You then round up to the next size of breaker. They don't make 45A breakers, so you go to a 50A breaker. Lucky you!
This does not liberalize any other rules. If this was #8 Cu NM cable, that's only allowed to run at 60C, so it is limited to 40A regardless.
Up to 4 circuits per conduit (70% derate) is fine for 15-30A circuits. However for 50A and above circuits, it starts to pinch. #8 THWN-2 can only carry 40A. If you ever see installations with many conduits next to each other, that's why. They are keeping it to 3-4 circuits per conduit.
Can you use the 90C column if your termination is only 75C? Depends if the termination is inside the conduit! (unlikely to be legal to splice in a conduit, but perhaps in a raceway, gutter etc.? Anyway if it was a 60C splice, yes, #8Cu would derate off 40A at that point.) If the splice is outside the conduit, then conduit/raceway derate rules are inapplicable and you apply whatever rules exist for the space the splice is actually in.
Anywhere wires split, there must be an accessible point, such as a "T" conduit body or a junction box. (Places where splices happen have much larger cubic-inch requirements; junction boxes are sized to allow splices, conduit bodies are not).

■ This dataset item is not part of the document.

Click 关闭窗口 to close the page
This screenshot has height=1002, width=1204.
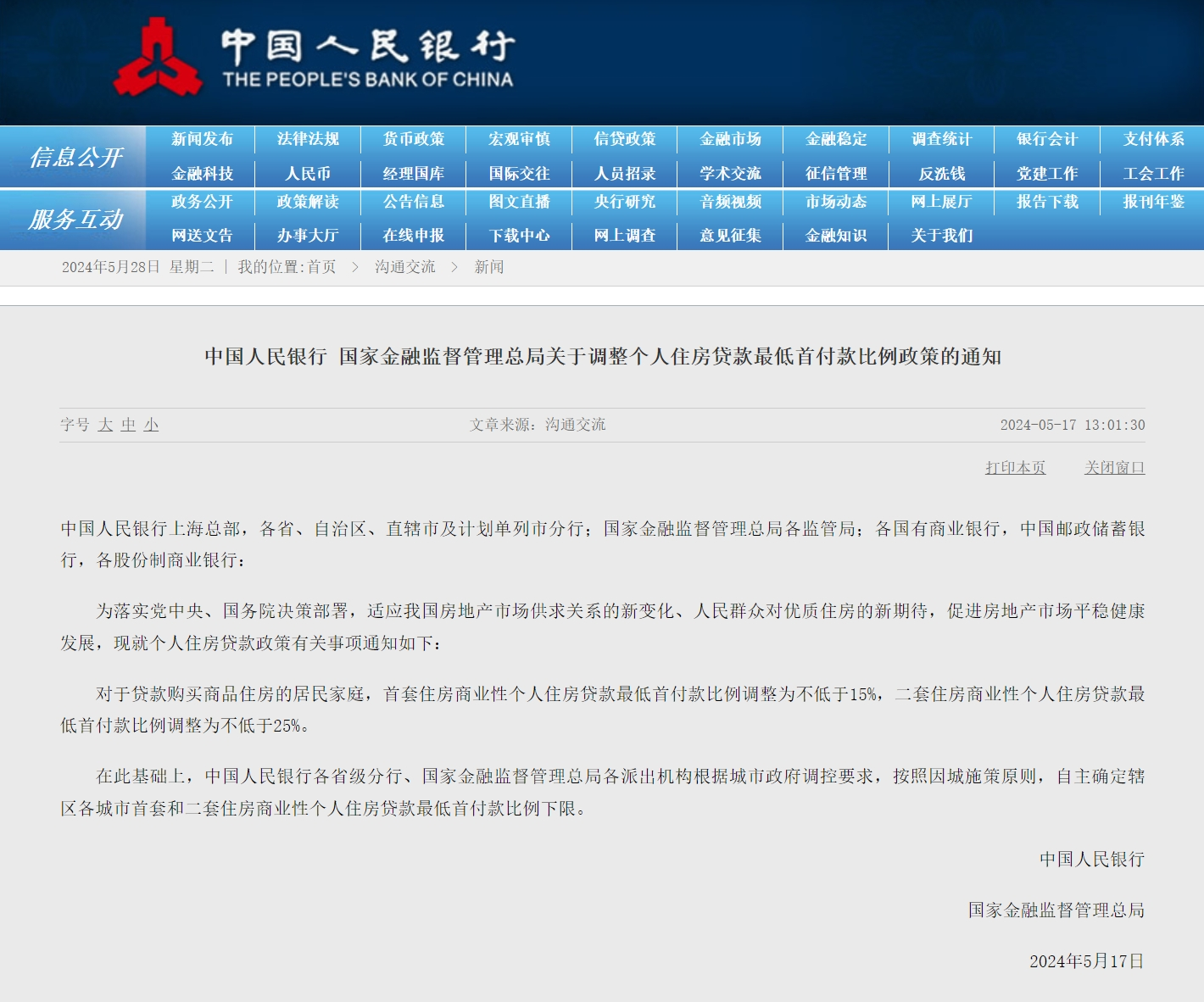[x=1115, y=467]

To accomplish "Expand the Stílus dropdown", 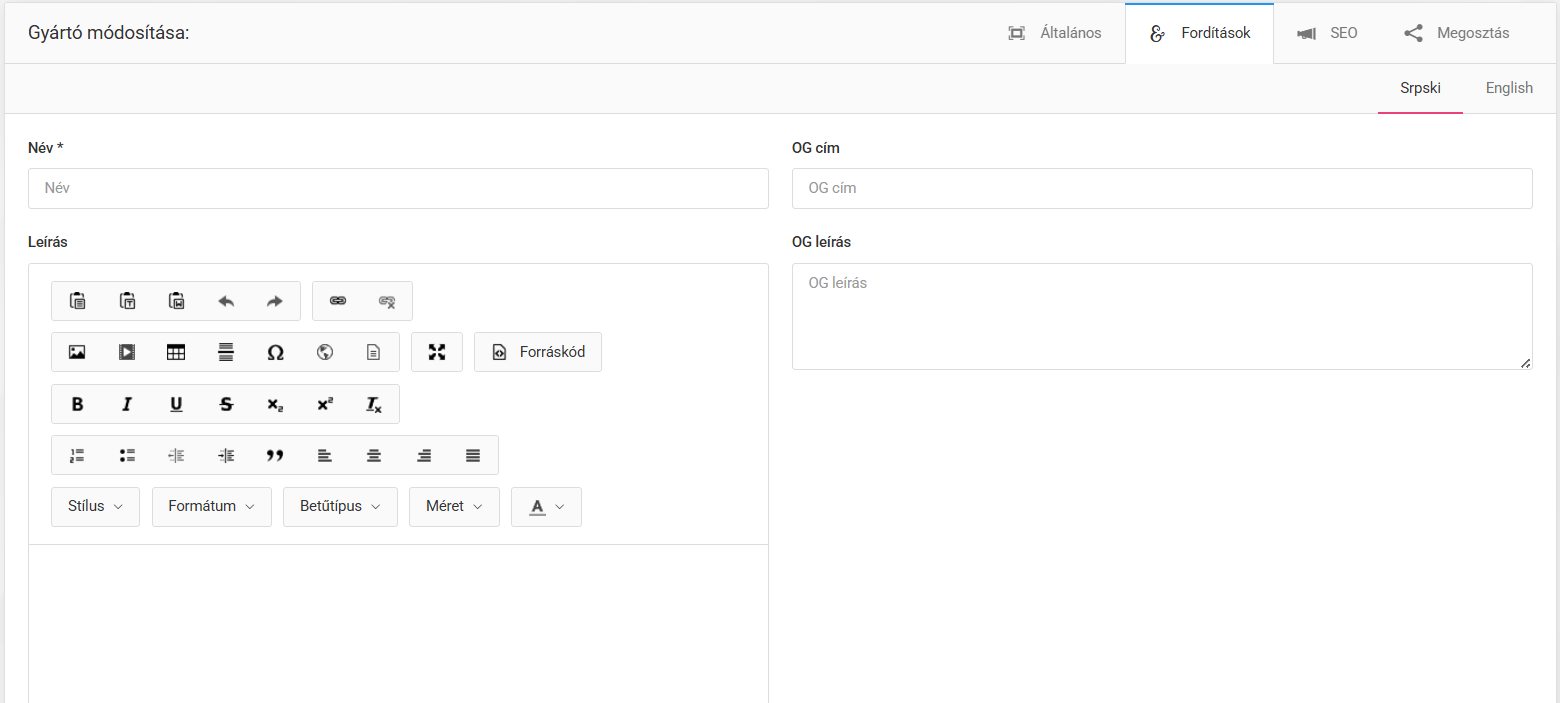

Every accessible point most remain accessible in perpetuity. For instance if you get a mind to deck over your attic to use it for storage space, you better install a junction box so it'll be flush with the ultimate floor, not bury a conduit body under flooring.
Also you can't have more than 360 degrees of cumulative bend between accessible points; for a novice DIY puller, even 180 is ambitious. I prefer 90-135 at most.